• [Problems and tasks]:
1. In the text about economic connections and the acetonitrile shortage, which goods are named as things laid-off auto employees won't be buying? List each one.
2. Resume the text about economic connections and the acetonitrile shortage from the point where it stops.

With the current economic slowdown (is that euphemistic enough for you?), there's a lot of talk about economic connections. There are the very direct connections: For instance, if automakers close down or reduce production, then those companies won't be buying any/as much steel, autoparts, paint, etc. and their suppliers will suffer. Then there are the more subtle connections: For instance, if automakers layoff employees, those employees won't be buying homes, clothing, electronics, etc. and those industries will likewise suffer. But I hadn't considered that some connections are more hidden, like that between automakers and the pharmaceutical industries.
Pharmaceutical companies tend to use a LOT of acetonitrile (that's acetonitrile at left), probably because it was cheap. I say 'was' because that's all in the past now. A year ago, a 4 liter bottle of purified acetonitrile cost us about $15 a bottle (we were buying in bulk). Today, that bottle has recently cost us over $100, when it's available, and the rumor is that some companies are charging as much as $250 a bottle. So what's the connection?
Well, it turns out that the reason acetonitrile was so cheap is that it's a byproduct of the manufacture of certain types of plastics... like those used to make auto parts. No credit, and a tanking economy, means no car sales. No car sales means no car manufacturing, means less car part manufacturing, means less acetonitrile byproduct. The shortage drives up prices. It's basic economics.

• [Stored data]:

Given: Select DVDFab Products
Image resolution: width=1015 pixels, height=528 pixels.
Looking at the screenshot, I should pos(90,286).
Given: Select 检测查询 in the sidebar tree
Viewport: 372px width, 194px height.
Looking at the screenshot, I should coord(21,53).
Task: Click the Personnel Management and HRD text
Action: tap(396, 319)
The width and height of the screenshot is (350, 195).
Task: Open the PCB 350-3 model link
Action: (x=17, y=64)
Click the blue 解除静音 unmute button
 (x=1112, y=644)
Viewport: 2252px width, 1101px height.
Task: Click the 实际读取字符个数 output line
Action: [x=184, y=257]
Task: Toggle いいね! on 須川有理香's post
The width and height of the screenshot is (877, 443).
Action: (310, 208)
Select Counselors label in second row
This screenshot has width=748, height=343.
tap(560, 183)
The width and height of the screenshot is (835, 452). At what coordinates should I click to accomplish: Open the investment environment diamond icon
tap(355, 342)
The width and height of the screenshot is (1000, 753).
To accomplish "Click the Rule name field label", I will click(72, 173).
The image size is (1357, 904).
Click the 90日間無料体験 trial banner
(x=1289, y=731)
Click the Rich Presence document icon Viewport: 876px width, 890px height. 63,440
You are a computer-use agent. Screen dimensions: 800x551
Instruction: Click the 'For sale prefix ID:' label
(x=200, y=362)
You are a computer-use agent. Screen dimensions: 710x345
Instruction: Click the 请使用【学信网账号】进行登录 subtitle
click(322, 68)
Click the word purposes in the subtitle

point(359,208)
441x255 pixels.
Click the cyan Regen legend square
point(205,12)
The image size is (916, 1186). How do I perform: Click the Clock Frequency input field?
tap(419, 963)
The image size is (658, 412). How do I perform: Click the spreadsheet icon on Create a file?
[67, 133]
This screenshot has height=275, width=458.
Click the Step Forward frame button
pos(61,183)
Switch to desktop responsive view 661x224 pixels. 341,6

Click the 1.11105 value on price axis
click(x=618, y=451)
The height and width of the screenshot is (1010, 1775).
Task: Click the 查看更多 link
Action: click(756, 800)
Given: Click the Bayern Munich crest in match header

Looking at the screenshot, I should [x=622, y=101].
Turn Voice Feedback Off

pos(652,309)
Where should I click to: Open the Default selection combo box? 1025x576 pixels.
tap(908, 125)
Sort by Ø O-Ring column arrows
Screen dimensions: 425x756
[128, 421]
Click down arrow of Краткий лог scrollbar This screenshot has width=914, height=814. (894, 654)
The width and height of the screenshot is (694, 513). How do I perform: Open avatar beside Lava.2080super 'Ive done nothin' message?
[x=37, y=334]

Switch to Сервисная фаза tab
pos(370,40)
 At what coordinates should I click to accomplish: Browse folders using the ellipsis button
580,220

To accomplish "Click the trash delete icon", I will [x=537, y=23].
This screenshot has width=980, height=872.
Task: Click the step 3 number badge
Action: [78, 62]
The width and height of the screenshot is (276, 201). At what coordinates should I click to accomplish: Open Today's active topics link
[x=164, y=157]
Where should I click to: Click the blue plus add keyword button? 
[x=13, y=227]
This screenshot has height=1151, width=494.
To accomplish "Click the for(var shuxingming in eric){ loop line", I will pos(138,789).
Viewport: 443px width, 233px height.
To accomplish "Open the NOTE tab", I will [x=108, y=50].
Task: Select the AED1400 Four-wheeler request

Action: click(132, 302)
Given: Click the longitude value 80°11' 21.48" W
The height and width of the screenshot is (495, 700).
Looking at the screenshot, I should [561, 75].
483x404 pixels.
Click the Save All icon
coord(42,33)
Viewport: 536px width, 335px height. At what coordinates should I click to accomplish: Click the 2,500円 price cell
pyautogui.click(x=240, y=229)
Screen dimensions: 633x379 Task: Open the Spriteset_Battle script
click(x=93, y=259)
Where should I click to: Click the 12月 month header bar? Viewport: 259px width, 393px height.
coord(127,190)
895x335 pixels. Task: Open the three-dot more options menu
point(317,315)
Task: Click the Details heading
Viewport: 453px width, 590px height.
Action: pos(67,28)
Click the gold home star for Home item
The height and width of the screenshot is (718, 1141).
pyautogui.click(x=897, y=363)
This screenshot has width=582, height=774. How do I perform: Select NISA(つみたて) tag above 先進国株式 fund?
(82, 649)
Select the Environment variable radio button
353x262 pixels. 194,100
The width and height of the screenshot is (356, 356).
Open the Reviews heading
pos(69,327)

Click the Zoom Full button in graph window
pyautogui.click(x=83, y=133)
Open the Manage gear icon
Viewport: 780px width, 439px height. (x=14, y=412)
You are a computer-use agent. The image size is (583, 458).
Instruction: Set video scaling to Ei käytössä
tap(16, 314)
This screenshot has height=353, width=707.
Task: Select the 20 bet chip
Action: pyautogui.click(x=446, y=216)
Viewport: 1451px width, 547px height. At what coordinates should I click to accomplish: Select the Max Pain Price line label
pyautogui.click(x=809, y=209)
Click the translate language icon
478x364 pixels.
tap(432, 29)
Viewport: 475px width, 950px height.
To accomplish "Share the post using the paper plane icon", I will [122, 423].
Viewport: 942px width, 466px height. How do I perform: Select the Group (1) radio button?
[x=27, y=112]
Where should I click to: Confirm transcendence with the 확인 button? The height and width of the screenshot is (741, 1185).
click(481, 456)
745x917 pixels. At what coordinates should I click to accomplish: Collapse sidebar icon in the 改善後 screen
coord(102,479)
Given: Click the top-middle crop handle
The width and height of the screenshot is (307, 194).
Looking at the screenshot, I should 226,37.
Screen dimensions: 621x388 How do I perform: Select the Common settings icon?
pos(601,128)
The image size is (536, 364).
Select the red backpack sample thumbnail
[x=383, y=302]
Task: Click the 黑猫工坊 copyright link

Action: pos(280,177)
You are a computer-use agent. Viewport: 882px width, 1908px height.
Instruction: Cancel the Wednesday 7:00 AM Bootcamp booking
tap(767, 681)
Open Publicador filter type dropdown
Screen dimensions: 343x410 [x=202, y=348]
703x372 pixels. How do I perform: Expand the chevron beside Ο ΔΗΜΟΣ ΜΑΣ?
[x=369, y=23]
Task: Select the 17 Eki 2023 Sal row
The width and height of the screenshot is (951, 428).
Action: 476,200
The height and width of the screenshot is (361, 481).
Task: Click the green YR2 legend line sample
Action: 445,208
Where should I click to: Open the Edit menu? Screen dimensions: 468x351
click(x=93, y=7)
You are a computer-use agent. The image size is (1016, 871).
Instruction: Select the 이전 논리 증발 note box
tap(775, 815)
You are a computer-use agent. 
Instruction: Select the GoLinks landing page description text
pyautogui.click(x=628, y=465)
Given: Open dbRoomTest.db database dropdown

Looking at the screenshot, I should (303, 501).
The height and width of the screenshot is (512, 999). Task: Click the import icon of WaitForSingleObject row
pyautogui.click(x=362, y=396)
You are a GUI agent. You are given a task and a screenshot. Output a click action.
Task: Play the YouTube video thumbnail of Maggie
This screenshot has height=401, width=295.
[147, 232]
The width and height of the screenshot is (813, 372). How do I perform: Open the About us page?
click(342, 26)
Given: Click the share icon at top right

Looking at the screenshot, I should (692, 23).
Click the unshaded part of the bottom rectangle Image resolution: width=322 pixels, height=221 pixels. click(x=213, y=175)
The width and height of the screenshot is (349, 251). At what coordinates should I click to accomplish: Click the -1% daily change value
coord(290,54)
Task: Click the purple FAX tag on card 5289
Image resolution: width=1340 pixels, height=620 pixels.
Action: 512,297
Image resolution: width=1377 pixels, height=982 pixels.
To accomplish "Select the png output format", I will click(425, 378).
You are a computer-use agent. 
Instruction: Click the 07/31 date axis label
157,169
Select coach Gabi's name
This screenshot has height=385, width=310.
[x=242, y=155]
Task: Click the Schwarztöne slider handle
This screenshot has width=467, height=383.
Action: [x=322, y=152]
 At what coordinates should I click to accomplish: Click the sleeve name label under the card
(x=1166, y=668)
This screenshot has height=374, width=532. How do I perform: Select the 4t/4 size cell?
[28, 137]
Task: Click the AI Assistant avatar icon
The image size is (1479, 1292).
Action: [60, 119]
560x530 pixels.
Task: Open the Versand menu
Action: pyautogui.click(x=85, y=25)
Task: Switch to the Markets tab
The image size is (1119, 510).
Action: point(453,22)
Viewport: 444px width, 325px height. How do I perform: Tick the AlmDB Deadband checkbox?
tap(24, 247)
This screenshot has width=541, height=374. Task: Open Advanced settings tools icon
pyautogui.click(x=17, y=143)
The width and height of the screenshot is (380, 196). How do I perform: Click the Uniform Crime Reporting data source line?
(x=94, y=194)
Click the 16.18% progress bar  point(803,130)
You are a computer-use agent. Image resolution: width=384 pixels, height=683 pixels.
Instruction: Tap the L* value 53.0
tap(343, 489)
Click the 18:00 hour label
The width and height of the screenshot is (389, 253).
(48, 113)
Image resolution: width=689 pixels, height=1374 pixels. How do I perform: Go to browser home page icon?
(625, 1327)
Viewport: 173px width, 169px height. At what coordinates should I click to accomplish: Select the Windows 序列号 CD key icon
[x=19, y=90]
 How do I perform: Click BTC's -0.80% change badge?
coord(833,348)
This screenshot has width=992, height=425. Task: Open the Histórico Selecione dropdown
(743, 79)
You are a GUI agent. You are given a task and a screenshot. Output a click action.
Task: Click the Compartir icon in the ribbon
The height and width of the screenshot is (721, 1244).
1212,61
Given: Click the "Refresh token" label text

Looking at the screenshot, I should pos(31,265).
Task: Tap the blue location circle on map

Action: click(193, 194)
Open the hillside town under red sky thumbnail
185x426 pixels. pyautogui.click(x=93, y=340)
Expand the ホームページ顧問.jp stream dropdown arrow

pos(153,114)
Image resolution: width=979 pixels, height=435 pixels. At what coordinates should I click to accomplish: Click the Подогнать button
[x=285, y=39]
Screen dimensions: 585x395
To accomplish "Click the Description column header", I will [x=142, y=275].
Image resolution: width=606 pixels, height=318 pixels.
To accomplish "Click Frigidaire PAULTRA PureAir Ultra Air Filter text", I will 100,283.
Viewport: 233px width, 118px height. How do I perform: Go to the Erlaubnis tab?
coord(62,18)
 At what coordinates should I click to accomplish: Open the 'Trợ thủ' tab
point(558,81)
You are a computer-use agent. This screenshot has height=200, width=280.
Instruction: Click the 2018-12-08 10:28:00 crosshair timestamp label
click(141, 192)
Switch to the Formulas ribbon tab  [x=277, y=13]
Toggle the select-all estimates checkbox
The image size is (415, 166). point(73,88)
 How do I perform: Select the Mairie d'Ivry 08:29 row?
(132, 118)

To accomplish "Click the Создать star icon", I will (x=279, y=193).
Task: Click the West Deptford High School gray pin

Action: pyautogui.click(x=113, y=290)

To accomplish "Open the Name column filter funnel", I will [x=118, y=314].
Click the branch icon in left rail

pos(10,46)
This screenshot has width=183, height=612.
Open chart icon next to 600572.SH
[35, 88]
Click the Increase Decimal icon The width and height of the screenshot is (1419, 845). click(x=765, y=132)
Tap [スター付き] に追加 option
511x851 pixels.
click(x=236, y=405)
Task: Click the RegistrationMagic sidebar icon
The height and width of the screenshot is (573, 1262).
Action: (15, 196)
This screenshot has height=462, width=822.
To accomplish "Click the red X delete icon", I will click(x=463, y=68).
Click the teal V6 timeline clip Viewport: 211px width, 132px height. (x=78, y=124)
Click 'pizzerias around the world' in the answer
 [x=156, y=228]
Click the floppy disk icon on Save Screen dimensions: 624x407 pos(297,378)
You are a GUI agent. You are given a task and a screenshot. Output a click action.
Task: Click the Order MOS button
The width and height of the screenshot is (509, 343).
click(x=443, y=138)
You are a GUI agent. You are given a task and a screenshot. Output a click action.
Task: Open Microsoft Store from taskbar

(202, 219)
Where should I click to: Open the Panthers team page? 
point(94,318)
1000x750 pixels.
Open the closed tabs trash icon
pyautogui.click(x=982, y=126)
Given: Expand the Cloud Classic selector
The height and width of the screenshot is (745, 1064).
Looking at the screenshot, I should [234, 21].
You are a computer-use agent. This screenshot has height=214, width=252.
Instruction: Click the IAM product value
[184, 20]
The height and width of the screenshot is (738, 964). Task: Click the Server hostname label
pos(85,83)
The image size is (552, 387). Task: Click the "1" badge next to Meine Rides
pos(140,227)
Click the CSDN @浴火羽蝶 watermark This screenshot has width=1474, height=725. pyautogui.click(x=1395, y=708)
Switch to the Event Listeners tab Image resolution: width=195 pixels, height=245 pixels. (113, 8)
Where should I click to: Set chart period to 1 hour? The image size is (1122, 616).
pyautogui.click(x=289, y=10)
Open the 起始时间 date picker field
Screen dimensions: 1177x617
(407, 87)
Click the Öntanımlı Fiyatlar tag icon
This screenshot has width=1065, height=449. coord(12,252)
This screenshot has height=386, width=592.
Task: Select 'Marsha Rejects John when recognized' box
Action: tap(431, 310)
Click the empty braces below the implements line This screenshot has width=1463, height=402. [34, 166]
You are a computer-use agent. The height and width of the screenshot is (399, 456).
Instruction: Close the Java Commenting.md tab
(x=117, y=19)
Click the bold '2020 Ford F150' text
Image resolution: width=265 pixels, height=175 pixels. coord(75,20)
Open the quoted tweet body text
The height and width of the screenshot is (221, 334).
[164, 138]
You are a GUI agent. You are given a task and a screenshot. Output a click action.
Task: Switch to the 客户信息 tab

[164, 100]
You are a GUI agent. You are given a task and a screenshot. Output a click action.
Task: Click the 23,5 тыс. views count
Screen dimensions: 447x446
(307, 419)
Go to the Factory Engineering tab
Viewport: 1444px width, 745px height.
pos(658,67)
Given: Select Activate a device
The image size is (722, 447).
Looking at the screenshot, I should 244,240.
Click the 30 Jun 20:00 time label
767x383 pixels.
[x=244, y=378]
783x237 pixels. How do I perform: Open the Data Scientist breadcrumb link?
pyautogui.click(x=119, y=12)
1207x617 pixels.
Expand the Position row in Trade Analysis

• [Task-by-task outputs]:
1. homes, clothing, electronics

2.
OK, such is life. But what happens when there's just not enough to go around? I'm not sure. It's possible that someone will manage to make another acetonitril source profitable. I hope so. If this doesn't happen, I don't know what will. I'm pretty sure that pharmaceutical production won't be stopped. But I'm also sure that the FDA makes it a royal pain in the butt to change solvents... and probably rightly so. So, it's not like they can just switch over to methanol in a heartbeat.
It's an interesting problem, and I'm curious to see how it plays out. More to the point, it's very likely a problem that's playing out in different forms in a multitude of industries. Our global economy is as interconnected as the biosphere. Make more iPods and the price of eggs drops? Increase the cost of corn and the price of aluminum drops. Release leopards in NYC and the loan market opens up? Could be... who knows? Interesting times we've got here. And it'll be fascinating to watch how they play out. Looks like my generation will have some tales for the grandkids, after all.